- **Selected passage**
————
BlockTriangularPreconditioner::~BlockTriangularPreconditioner() {}
 
BlockSchurPreconditioner::BlockSchurPreconditioner(mfem::Array<int>& offsets,
                                                   std::vector<std::unique_ptr<mfem::Solver>> solvers,
                                                   BlockSchurType type, SchurApproxType approxType,
                                                   std::vector<BlockOverride> overrides)
    : block_offsets_(offsets),
      block_jacobian_(nullptr),
      solver_diag_(block_offsets_),
      mfem_solvers_(std::move(solvers)),
      type_(type),
      approxType_(approxType),
      block_op_overrides_(static_cast<size_t>(2))
————
Data entries:

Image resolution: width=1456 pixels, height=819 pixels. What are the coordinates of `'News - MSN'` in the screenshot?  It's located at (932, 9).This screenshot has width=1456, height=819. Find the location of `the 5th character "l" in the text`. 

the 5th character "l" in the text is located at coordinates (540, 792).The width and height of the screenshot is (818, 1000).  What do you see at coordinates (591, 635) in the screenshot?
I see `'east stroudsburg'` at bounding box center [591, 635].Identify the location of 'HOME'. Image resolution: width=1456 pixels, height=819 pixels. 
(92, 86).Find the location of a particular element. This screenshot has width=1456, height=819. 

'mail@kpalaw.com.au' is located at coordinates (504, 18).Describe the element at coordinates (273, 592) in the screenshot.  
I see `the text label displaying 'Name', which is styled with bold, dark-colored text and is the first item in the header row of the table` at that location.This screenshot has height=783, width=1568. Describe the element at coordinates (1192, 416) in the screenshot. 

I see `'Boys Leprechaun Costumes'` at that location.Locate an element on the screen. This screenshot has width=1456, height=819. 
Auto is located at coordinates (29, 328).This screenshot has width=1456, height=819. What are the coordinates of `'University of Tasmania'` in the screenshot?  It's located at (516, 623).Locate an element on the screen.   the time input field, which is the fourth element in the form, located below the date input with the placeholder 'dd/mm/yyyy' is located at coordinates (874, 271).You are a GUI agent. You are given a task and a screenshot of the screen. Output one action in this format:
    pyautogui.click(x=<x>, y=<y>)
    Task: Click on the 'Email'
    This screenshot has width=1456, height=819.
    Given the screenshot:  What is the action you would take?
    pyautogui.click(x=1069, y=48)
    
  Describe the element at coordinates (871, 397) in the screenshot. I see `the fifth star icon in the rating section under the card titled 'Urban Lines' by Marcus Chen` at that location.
————
- **Written exercise 1**
In the preconditioner code, which class has a destructor defined with an empty body?
- **Written exercise 2**
Write the next part of the preconditioner code, continuing from its last line.
The rows were taken from a separate source.

- **Exercise output 1**
BlockTriangularPreconditioner

- **Exercise output 2**
{
  SLIC_ERROR_IF(block_offsets_.Size() - 1 != 2, "This precondition is specifically for 2X2 block systems");
 
  applyOverrides(2, block_op_overrides_, std::move(overrides));
 
  if (approxType_ == SchurApproxType::Custom && !block_op_overrides_[1]) {
    throw std::invalid_argument(
        "SchurApproxType::Custom requires an override operator for block index 1 (custom Schur operator)");
  }
}
 
void BlockSchurPreconditioner::LowerBlock(const mfem::Vector& in, mfem::Vector& out) const
{
  // Interpret in, out as block vectors: in = [b1; b2], out = [x1; x2]
  mfem::BlockVector b(const_cast<mfem::Vector&>(in), block_offsets_);
  mfem::BlockVector x(out, block_offsets_);
 
  mfem::Vector& b1 = b.GetBlock(0);
  mfem::Vector& b2 = b.GetBlock(1);
  mfem::Vector& x1 = x.GetBlock(0);
  mfem::Vector& x2 = x.GetBlock(1);
 
  // 1) Solve A11 x1 = b1
  mfem_solvers_[0]->Mult(b1, x1);
 
  // 2) Build x2 = b2 - A21 x1
  A_21_->Mult(x1, x2);  // x2 = A21 x1
  x2.Neg();             // x2 = -A21 x1
  x2 += b2;             // x2 = b2 - A21 x1
 
  // 3) Reassign x1.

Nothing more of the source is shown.